Become GOD of your system :)

Besic info

sudo comes from “Superuser Do”

It was cretaed to perform things that only a root user can perform

But what is root user ?

• In linux root is the most powerfull user. It has full power over system , even it can break the sytem by runnig some simple commands :]
• A root user can read, write, or delete any file
  can install or remove any software
  can add or remove any user accounts
• Can change system settings, including networking, firewalls, kernel modules, and more, it has the GOD mode :)
• if you run as root, your all commands will run as sudo and if you run commands using sudo your commands will run as root

Core Design of SUDO

• sudo is written in C. C gives direct access to system calls and memory.
  
  System calls are how user programs interect with OS (kernal).
  Imagine the kernel is a locked office, and your program is a visitor:
  You can’t walk in.
  You fill out a request form (system call).
  The receptionist (kernel) processes it for you and sends back the result.
  that’s what sudo needs
• Every Linux user has a UID, which can be 1000, 1001, or any other number.

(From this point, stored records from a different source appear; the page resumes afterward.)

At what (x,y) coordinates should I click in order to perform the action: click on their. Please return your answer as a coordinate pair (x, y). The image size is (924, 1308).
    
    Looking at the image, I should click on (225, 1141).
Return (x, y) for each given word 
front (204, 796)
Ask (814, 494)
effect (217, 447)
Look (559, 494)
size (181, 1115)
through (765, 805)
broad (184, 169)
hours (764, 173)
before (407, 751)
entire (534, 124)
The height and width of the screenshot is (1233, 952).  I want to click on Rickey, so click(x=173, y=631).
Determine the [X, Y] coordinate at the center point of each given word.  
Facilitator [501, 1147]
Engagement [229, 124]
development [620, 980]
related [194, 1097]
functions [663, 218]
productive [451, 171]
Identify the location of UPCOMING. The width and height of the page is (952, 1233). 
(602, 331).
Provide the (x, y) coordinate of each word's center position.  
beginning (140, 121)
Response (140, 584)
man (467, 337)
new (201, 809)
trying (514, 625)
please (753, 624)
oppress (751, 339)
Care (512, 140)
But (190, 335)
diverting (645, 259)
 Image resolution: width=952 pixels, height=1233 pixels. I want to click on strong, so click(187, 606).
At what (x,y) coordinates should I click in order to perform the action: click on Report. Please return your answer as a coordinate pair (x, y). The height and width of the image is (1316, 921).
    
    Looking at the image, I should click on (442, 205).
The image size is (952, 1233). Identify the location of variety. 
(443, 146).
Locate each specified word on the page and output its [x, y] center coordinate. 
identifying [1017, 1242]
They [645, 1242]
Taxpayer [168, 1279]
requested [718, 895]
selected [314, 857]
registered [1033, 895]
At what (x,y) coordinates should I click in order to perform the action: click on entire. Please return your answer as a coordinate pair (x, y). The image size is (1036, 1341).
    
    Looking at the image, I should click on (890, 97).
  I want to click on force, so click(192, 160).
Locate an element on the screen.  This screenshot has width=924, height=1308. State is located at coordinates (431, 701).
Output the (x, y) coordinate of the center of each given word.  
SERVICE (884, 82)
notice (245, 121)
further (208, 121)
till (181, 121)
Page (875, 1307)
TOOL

However, the UID of the root user is always 0.
  check it running : id -u or you can check by username id -u root
  This UID is very essencial for sudo.
• sudo uses a special permission bit called setuid, which allows the program to temporarily run with root privileges.
• The setuid bit tells the Linux kernel to run the program with the UID of the file owner instead of the UID of the user who launched it. Since the sudo binary is owned by the root user (UID 0), this causes the kernel to run the program with UID 0

Configuration

• The configuration file of sudo is located at /etc/sudoers
• The file defines who can run sudo
• What commands they can run
• Wheter they needs passowrd or not
• It is very importent for your system because
  It can prevent giving full root access to any user
  You can control permissons for users, Like :
  Some user can run everything as root
  Some can run specific commands only
  Some can run sudo without password
• Only the root user can modify it (or using sudo :))
• It’s better to edit the file using visudo command. Full command :

sudo visudo

• Using visudo will check the syntax errors before saving the file.
• Example content of sudoers:

# Allow members of group wheel to execute any command
%wheel ALL=(ALL:ALL) ALL

# Allow user userbiisal to restart nginx without password
userbiisal ALL=(ALL) NOPASSWD: /bin/systemctl restart nginx

• Many modern distros also use the directory: /etc/sudoers.d/
• it allows to add separate config files without modifying the main file. Better for cleaner management.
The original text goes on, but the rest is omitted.